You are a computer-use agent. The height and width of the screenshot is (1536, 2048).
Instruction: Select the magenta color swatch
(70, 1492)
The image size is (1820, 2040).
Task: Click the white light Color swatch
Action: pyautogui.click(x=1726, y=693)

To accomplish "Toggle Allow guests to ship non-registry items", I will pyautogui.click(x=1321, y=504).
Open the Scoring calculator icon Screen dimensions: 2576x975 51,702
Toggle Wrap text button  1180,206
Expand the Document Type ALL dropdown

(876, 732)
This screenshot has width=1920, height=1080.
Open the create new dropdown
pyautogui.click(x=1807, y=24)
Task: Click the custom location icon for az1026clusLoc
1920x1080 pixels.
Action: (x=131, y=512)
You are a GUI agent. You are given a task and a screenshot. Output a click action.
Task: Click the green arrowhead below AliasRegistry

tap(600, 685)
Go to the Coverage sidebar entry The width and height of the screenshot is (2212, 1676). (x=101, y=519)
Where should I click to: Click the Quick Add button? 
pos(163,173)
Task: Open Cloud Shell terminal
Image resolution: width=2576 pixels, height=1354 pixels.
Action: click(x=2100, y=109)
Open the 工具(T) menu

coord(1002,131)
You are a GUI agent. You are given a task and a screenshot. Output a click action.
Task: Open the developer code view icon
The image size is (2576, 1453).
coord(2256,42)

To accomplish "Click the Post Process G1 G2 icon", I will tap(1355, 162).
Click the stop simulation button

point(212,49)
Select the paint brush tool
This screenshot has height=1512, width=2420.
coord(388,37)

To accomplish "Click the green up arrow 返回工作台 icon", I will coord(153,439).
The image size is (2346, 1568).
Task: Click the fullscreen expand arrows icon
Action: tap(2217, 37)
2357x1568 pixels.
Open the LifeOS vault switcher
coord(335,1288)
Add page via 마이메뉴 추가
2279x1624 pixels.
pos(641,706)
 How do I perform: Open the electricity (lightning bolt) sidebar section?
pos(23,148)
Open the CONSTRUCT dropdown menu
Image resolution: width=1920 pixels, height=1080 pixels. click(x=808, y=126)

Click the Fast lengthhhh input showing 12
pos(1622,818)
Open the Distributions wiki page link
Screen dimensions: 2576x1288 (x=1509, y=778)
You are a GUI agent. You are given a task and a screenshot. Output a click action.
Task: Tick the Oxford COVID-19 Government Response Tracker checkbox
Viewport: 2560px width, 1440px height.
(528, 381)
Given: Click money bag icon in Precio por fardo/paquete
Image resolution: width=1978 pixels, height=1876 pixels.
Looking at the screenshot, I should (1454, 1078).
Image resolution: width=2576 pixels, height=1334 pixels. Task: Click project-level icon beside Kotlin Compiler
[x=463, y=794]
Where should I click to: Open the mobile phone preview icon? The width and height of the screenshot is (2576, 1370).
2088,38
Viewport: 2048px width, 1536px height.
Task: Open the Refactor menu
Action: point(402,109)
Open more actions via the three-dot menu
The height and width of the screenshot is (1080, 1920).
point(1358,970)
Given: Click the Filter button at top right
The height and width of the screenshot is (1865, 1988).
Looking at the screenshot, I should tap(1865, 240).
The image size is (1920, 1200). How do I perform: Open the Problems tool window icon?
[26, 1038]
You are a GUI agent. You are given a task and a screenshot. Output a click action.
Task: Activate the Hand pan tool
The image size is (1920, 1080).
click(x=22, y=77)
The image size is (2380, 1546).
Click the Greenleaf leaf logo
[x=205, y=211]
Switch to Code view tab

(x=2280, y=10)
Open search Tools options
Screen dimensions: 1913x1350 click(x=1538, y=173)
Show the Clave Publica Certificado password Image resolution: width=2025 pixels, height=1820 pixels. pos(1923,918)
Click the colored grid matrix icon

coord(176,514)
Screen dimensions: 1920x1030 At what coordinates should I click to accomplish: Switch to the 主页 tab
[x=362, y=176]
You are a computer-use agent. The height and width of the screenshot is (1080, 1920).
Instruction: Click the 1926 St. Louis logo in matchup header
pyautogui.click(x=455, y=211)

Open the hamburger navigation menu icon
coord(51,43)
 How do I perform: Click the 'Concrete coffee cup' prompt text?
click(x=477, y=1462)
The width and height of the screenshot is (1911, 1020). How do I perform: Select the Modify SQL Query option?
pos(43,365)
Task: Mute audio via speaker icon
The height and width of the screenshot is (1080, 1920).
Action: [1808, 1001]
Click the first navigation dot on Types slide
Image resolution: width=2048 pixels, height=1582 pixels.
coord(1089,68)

» REQUIRED ACTION
Would you show each line of the material above that contains the string "Toggle"?

» REPLY TO THE EXERCISE
To accomplish "Toggle Allow guests to ship non-registry items", I will pyautogui.click(x=1321, y=504).
Toggle Wrap text button  1180,206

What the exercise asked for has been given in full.